Transparence des salaires : ce qui va changer

2 Fév 2026

La directive européenne sur la transparence salariale adoptée le 10/05/23 doit être obligatoirement transposée dans le droit français avant le 7 juin 2026.
Elle vise principalement à améliorer la transparence en matière de rémunération afin de réduire les inégalités salariales entre les femmes et les hommes.

Les principales obligations de l’employeur à venir :

  • Les obligations avant l’embauche

Les entreprises devront indiquer dans les offres d’emploi et avant le 1er entretien la rémunération proposée ou au moins une fourchette.
De plus, le candidat pourra obtenir des informations sur les dispositions pertinentes de la convention collectives applicable à l’entreprise en lien avec le poste proposé
Il sera également interdit de demander aux candidats la rémunération de leurs derniers postes.
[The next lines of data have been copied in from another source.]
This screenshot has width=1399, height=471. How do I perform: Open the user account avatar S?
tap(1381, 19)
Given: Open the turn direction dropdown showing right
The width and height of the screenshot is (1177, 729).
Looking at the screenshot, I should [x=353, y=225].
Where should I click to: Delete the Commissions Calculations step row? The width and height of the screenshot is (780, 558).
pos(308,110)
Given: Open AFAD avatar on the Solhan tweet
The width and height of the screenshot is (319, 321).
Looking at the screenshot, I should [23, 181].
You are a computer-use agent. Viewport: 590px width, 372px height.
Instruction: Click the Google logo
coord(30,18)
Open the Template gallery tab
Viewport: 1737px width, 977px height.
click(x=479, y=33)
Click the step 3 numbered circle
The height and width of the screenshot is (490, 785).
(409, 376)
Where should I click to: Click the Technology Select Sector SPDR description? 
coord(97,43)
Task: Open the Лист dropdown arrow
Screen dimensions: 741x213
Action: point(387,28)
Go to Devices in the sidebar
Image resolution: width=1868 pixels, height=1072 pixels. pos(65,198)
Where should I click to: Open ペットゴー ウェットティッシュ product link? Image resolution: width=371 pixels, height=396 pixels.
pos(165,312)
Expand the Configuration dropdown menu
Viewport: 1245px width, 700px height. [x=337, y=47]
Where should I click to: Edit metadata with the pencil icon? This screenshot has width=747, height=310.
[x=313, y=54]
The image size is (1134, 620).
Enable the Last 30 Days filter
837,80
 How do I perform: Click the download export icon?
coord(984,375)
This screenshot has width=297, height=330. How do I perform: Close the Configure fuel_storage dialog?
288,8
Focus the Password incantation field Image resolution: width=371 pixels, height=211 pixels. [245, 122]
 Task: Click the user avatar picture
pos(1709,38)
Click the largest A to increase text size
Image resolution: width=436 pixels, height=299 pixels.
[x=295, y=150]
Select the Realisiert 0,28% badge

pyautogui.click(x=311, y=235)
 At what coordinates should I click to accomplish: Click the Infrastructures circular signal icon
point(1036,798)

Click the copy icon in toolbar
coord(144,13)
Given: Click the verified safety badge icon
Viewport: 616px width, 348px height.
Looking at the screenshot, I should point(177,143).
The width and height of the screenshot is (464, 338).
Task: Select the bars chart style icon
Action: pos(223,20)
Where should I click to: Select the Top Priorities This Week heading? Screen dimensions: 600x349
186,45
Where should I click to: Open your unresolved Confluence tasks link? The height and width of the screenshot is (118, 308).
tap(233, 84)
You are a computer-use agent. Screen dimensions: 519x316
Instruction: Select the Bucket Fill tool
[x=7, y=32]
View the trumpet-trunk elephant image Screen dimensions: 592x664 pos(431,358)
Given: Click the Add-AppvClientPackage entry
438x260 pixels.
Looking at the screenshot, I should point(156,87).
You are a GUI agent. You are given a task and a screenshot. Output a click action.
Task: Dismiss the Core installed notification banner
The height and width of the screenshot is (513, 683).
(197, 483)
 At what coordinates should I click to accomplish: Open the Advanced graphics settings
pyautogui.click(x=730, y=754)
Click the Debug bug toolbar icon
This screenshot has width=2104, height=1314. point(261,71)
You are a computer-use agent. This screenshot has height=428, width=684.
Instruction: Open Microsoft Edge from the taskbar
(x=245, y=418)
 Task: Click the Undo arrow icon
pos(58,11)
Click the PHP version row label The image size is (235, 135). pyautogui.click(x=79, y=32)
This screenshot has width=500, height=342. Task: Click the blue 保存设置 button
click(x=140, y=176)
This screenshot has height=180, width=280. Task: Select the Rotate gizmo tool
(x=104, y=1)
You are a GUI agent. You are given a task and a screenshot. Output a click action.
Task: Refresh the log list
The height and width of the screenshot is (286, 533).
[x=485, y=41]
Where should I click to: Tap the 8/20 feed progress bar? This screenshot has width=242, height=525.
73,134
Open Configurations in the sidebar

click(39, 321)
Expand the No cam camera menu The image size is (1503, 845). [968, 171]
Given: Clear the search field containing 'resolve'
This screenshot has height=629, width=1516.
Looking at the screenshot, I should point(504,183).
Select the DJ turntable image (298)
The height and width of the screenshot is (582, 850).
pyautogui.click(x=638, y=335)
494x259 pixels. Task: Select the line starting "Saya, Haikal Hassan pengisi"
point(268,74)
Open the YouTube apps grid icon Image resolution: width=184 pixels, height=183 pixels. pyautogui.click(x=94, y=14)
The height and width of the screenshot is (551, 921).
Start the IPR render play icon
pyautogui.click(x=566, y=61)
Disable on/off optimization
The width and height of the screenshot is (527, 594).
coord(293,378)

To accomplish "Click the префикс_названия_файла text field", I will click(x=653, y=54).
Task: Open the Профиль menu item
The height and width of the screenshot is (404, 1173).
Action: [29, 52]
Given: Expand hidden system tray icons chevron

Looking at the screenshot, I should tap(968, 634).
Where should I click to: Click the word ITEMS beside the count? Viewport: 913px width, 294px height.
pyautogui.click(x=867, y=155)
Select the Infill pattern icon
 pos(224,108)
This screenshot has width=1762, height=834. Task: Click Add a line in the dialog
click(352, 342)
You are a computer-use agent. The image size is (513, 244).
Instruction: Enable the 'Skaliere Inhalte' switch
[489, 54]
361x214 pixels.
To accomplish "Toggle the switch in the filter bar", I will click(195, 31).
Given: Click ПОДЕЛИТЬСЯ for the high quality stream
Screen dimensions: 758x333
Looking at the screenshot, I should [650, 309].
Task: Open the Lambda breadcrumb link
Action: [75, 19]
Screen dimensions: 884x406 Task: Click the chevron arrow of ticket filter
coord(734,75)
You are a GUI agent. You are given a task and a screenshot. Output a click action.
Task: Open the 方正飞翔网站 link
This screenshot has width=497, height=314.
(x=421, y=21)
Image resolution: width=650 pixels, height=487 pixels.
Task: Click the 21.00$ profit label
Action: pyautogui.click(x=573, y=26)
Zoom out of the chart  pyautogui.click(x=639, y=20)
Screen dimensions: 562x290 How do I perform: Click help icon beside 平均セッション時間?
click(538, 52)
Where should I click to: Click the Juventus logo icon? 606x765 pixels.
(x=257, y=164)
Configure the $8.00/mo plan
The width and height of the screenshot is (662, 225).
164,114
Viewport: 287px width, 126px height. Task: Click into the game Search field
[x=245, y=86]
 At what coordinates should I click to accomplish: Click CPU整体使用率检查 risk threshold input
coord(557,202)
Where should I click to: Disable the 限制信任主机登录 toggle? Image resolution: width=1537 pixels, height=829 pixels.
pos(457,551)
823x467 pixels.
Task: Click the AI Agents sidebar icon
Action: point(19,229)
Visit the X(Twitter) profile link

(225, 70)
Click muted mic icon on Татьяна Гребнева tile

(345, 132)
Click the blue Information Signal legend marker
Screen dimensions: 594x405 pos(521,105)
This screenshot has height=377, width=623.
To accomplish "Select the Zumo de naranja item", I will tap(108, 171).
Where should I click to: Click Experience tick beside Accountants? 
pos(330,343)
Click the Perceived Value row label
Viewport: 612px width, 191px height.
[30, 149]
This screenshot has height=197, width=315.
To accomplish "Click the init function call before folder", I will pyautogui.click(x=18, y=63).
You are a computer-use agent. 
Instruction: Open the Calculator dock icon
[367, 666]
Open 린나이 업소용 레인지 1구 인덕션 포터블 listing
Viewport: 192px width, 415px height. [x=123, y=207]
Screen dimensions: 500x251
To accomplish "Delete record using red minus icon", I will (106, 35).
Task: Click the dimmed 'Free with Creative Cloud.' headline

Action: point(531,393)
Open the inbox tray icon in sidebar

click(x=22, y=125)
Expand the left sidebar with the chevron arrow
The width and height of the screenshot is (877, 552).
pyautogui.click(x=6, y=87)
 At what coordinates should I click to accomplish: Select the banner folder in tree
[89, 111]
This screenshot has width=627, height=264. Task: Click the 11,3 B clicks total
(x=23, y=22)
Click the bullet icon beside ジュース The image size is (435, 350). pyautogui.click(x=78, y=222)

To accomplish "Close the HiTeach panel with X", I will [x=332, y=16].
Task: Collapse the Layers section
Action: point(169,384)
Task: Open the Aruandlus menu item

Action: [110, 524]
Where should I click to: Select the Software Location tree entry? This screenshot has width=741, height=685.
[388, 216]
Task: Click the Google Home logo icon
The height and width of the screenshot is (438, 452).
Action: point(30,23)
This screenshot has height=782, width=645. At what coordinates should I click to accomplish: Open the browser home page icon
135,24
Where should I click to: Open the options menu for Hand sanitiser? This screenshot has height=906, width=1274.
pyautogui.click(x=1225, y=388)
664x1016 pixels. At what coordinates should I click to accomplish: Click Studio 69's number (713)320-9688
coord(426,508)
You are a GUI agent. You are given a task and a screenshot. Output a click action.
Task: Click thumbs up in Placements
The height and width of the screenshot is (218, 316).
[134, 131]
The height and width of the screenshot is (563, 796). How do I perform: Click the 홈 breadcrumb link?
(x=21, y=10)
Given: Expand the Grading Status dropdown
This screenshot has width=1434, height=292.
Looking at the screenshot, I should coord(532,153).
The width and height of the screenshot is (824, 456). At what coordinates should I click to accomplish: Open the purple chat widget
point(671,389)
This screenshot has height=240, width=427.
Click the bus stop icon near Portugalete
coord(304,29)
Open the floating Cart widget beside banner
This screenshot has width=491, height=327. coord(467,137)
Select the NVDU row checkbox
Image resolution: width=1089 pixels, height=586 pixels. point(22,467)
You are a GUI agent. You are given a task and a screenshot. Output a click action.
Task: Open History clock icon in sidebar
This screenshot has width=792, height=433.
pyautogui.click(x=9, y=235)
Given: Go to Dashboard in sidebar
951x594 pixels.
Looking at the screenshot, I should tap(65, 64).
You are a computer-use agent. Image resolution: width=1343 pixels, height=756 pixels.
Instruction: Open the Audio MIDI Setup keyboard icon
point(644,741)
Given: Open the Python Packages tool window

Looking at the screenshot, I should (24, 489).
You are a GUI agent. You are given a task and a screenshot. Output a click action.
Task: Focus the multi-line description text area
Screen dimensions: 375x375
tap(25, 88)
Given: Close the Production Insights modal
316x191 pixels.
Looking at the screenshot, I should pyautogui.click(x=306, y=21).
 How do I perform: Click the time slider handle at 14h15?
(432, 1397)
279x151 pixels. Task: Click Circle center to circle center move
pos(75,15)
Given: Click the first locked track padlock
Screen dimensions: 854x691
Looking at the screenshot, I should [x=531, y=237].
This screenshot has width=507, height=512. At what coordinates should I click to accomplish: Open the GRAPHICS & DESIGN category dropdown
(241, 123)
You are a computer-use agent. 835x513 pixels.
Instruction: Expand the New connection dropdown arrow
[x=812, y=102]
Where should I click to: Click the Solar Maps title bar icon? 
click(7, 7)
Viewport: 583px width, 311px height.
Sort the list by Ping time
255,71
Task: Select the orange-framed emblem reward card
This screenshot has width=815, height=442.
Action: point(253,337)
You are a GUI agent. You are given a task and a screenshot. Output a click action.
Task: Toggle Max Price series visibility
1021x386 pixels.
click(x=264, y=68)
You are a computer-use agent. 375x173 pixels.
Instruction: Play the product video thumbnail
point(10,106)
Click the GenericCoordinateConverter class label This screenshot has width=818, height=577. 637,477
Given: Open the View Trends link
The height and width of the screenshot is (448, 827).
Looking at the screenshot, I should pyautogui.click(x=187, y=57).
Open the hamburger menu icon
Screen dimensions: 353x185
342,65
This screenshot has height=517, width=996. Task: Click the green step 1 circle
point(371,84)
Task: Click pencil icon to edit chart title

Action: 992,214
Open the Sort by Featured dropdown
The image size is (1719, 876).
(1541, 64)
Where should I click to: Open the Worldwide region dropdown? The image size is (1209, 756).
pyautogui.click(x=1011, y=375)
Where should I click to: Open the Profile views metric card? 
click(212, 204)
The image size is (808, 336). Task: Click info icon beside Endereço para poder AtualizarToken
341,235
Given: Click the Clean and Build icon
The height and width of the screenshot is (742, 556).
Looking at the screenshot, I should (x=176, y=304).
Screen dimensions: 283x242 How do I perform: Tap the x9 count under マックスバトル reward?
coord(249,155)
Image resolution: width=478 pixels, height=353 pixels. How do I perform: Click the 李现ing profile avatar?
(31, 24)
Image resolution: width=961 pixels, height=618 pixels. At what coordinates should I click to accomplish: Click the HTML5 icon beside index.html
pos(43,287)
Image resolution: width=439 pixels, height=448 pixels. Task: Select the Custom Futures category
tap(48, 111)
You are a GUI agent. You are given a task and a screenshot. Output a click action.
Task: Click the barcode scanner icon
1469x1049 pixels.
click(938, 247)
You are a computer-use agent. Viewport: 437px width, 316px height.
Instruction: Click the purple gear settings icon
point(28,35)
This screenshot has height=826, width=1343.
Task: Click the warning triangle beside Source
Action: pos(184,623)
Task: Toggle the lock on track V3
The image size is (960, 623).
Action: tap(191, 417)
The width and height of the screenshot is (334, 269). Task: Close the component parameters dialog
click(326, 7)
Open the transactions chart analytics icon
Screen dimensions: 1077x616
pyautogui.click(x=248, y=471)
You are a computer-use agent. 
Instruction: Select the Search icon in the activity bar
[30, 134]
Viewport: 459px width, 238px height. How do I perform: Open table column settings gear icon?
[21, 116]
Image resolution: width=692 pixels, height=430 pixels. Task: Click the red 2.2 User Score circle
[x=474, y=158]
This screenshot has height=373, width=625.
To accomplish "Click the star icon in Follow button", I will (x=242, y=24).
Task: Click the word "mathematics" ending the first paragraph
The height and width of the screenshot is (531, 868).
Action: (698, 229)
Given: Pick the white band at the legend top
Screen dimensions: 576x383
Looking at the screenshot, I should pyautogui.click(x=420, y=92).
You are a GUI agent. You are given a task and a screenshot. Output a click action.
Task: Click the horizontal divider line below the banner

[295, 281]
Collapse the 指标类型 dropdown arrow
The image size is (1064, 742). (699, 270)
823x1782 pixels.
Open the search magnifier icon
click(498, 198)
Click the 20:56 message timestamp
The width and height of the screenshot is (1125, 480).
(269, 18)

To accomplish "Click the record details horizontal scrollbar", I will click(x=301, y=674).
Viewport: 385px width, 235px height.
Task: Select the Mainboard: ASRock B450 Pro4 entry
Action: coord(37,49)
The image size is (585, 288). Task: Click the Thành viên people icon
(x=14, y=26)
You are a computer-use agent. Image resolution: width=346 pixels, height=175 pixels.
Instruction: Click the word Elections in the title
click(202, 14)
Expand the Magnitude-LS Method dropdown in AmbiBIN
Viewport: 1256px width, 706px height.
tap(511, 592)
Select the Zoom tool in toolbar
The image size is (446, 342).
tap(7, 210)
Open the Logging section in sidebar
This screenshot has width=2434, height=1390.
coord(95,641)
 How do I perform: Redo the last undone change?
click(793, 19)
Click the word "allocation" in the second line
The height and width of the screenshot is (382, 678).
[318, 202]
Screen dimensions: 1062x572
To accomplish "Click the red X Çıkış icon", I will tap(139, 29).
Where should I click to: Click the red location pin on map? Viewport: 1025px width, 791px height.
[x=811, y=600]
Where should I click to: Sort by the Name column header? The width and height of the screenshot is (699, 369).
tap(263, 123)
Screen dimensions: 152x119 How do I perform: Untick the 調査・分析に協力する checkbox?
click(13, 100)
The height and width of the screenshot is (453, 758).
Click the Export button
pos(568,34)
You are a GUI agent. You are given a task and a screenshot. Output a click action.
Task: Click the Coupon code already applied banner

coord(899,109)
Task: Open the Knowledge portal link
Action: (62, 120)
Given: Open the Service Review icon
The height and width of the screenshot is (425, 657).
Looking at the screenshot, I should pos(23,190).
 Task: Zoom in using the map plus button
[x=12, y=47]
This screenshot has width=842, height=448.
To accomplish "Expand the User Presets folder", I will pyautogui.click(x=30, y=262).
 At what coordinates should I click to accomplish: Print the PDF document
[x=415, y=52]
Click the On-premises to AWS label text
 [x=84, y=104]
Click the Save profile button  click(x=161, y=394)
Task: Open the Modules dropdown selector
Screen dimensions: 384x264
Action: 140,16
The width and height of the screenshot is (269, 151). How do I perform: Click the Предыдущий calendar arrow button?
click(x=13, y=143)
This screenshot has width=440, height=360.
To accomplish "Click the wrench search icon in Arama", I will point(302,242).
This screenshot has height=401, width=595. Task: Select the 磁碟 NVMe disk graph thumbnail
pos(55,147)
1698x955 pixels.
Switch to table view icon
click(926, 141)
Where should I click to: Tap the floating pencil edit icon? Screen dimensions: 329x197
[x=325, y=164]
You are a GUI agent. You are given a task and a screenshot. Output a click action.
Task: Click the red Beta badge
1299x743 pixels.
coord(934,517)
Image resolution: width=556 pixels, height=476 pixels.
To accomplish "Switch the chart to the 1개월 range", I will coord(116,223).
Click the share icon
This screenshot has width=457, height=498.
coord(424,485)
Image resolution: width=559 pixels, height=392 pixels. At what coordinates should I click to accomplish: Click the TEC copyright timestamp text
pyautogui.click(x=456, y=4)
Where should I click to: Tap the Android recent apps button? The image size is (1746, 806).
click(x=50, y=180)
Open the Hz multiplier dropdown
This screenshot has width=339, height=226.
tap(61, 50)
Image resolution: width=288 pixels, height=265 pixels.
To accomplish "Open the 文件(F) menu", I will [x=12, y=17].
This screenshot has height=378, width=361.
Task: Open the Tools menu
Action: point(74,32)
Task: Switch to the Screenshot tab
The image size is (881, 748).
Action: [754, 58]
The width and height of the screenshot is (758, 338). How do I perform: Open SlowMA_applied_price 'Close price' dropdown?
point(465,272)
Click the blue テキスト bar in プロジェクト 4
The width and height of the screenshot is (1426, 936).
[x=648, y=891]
  • Les obligations après l’embauche

Chaque salarié aura le droit d’obtenir des informations précises sur sa rémunération et sur les niveaux moyens de rémunération, ventilés par sexe, pour des emplois équivalents.
Les employeurs devront informer leurs salariés, au moins une fois par an, de l’existence de ce droit et des démarches pour l’exercer.
L’employeur devra mettre à la disposition des salariés les critères utilisés pour déterminer :

  • la rémunération
  • les niveaux de rémunération
  • la progression de la rémunération

L’employeur aura l’obligation de répondre dans un délai maximum de 2 mois, en fournissant une réponse motivée. En cas de réponse incomplète ou erronée, le salarié pourra exiger des précisions supplémentaires.
Cependant, les salariés n’auront pas le droit de demander des informations sur le salaire de leurs collègues.

D’autre part, des rapports périodiques devront être réalisés (pour les entreprises de + 100 salariés) avec une obligation de correction pour tout écart de plus de 5 %, sauf si cet écart de rémunération est justifié par des critères objectifs (la compétence ou la performance par ex).

Le projet de loi, initialement prévu en septembre 2025, doit encore être validé par le ministère du travail, présenté en Conseil des ministres et soumis au vote des parlementaires avant le 7 juin 2026.
Selon les dernières concertations en cours au Ministère du travail, les entreprises de moins de 50 salariés ne devraient pas entrer dans le champ d’application de la directive.
Par contre, des discussions sont en cours concernant les entreprises de 50 à 99 salariés pour lesquelles le gouvernement semble vouloir étendre certaines obligations alors que la directive européenne vise principalement les entreprises de plus de 100 salariés.